Considering that Greg is primarily a populist, that he can't help from photographing his tableaux in magic hour (stupid hour as my landscape friends sometimes call it) and that he seems to have a penchant for "enchanting" narratives (yes, I know, he's reaching for the uncanny but in the end he's more like Spielberg than Kronenberg or Lynch) I don't think the comparison to the painter of light is all that ridiculous. If you choose to believe his spiel you might believe his primary influences to be Spielberg, Norman Rockwell, Kubrick (center weighted compositions), O Winston Link, Edward Hopper and Robert Adams (sharp focus all the way across the frame). Of all those he comes closest to Spielberg. He'd be lucky to approach the zeitgeist the way Rockwell did. He doesn't stand a ghost of a chance in approaching the subtlety and depth of the others. Ultimately, it's a lot easier to control your "influences" than the most apt comparisons. And all things considered, I think, for better or worse, he's the high art world's version of Kinkade.
"At least he is doing interesting work, a lot more interesting than finding someone else's tripod holes"

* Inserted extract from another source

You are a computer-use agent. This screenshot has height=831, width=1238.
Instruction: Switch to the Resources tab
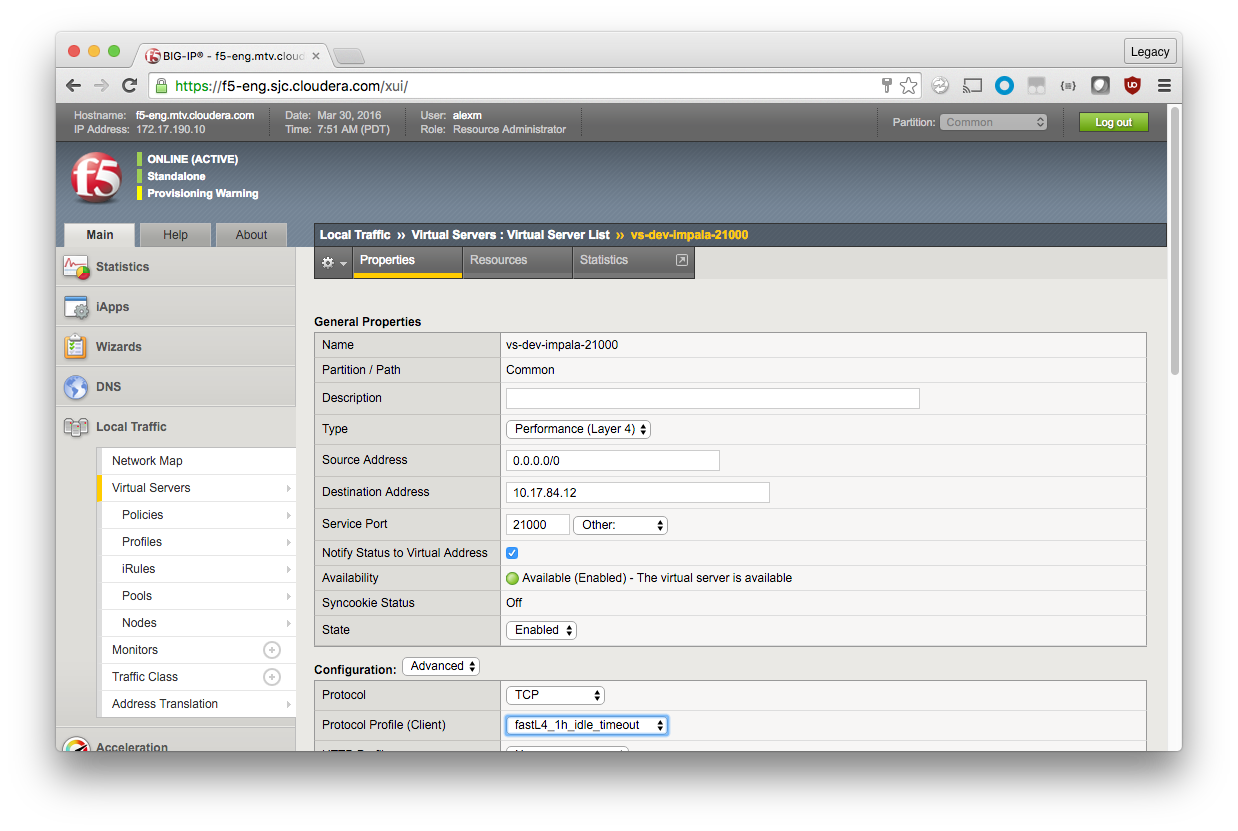(498, 260)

Perhaps. However, your counter example evokes the ultimate shortcoming with Crewdson as a photographer (not as a art world maven) - he has no respect for Reality. "Finding someone else's tripod holes" reminds me of Mark Klett and co. work with the rephotographic project - a project that to my eye is far more conceptually interesting than anything Crewdson has done. Despite the fact that Klett lacks the hubris to describe this work as "uncanny" it strikes me as being far stranger than the tight-assed, overly aestheticized, highly derivative vision of this chooch.